How to find out what someone did to receive the bronze star in Worls War II?

Its probably not going to be easy. The Bronze Star could be awarded for either valor, or "meritorious service". If the award was for valor, the medal came with a small bronze "V device" to be worn on the ribbon of the Medal.

Any citation for valor was accompanied by a citation, a written statement of what the soldier did to earn his medal. A copy of this was placed in the soldier's personnel file. 90% of WWII personnel files burned up in a fire in the warehouse in St. Louis, where the government had them stored, in 1973. You might get lucky and the file of the soldier you are interested in might be unburned. You can obtain a copy from the National Archives. Go to for details.

Another copy of the citation would be retained in the papers of the soldier's unit. These are also in the National Archives, but you would almost certainly have to visit the records repository in Suitland, Maryland and ferret this out yourself.

To keep up morale on the homefront the Army (and other service branches) had public relations specialists. These individuals stayed busy sending "good news" back to the hometown newspapers of the soldiers in the news, including usually sending a copy of Medal citations to the decorated soldier's hometown paper. If you know where the soldier was from, and are there yourself today, you could try the public library or the newspaper office and see if they have the war years of the paper on microfilm. Unless you can narrow down the time frame involved, this could take a long time, and you might be tempted to skim through and miss the citation. That is, if the newspaper printed it. Many, if not most newspapers did, though, word for word.

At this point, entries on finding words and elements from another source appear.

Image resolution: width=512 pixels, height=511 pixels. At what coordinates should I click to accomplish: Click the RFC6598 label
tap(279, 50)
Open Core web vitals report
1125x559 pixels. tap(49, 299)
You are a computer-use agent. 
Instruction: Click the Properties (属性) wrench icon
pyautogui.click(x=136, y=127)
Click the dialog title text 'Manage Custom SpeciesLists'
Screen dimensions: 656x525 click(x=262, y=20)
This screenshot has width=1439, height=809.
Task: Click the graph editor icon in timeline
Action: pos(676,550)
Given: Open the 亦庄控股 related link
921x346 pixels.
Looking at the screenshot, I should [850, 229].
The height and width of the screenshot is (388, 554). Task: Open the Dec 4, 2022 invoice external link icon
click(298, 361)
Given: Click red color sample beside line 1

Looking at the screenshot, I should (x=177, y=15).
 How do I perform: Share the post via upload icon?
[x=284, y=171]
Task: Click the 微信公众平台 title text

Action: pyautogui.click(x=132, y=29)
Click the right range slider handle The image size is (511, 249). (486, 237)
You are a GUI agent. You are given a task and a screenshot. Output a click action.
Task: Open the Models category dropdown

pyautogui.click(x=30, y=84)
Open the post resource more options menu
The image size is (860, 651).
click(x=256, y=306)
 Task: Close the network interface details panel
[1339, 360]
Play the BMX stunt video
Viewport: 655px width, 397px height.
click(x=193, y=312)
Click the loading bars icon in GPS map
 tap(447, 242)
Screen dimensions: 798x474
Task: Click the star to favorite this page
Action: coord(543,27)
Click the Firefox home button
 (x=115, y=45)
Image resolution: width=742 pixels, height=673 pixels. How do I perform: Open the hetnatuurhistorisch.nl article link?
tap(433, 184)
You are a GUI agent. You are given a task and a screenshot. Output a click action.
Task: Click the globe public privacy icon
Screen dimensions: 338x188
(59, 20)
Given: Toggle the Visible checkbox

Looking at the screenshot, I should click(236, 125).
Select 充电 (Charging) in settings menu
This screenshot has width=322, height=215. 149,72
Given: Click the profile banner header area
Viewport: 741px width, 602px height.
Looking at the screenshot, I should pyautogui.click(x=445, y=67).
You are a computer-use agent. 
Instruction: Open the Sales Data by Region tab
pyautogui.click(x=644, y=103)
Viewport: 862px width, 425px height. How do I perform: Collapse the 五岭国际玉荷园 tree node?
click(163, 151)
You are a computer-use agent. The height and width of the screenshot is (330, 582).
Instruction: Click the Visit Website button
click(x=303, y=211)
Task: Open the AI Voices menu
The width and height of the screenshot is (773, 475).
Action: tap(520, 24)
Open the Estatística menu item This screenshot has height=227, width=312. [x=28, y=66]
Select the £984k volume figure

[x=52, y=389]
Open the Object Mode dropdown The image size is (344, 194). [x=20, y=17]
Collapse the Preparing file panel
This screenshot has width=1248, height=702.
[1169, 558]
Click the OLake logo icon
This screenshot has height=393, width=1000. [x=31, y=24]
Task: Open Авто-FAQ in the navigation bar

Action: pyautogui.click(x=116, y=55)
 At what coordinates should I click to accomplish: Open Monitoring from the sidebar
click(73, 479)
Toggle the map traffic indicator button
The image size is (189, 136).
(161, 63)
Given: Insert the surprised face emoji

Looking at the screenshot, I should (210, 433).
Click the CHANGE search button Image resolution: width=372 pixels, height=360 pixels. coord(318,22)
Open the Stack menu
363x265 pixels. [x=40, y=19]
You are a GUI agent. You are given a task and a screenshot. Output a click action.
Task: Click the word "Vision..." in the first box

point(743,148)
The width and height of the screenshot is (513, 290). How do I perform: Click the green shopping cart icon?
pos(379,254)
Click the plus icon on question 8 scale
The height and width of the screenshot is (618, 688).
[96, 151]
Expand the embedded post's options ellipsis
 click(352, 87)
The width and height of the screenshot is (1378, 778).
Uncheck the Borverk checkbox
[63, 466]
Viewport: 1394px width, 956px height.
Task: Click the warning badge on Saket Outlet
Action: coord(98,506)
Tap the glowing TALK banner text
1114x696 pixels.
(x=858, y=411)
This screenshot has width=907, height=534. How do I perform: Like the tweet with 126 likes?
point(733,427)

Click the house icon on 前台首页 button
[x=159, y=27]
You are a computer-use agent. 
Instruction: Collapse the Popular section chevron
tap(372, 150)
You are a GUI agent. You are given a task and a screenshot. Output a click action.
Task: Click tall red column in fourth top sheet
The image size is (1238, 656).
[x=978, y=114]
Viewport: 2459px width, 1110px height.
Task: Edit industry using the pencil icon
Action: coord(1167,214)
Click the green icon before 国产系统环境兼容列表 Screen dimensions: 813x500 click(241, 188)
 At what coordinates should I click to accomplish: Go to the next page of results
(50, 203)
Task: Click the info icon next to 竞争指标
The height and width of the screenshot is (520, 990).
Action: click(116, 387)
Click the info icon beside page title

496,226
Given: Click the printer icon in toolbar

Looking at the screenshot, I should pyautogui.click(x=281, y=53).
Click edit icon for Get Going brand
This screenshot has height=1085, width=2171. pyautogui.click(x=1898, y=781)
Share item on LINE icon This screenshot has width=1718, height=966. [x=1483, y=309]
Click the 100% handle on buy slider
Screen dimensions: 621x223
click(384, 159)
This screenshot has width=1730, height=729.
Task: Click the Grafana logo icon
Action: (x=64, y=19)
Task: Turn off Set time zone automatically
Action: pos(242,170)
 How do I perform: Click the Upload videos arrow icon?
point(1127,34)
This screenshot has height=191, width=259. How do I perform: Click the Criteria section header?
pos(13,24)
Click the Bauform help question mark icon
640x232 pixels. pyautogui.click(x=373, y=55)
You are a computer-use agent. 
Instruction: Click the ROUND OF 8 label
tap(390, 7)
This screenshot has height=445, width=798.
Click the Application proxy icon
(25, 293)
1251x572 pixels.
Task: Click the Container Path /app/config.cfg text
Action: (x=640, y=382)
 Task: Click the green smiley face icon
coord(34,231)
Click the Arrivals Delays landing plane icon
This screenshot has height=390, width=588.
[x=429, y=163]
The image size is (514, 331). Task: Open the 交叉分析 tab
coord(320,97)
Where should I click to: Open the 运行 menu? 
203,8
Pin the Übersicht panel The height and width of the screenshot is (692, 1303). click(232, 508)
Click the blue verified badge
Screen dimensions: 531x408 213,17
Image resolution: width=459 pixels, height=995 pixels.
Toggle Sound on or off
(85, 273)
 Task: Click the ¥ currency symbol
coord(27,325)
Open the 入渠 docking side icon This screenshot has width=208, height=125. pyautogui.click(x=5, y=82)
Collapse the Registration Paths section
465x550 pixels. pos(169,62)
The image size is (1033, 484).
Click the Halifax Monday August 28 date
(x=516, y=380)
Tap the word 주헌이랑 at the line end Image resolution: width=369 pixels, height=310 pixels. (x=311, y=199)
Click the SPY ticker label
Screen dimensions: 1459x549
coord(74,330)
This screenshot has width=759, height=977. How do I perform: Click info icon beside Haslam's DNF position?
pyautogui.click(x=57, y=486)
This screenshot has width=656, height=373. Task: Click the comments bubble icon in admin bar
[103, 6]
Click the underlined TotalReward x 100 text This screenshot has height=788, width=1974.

Another new army award for WWII was the Combat Infantryman's Badge (CIB). This is about four inches long and a half inch tall, a metal pin, with a blue enamel field with a rifle-musket on it. Its worn above the ribbons of all other medals, except that for the Medal of Honor. To get the CIB in WWII, you had to be an actual combat infantryman. Not just in an infantry division, but in one of the "letter" companies of the division which did the actual foot-soldier fighting. After the war was over the army decided that any man who earned the CIB in WWII was also entitled to the Bronze Star Medal. Most WWII civilian-soldiers were discharged by the time the army decided this, and many never knew of the decision or never bothered to write for their Medal. This mass awarding of the Bronze Star Medal was for "meritorious service", so, no "V device".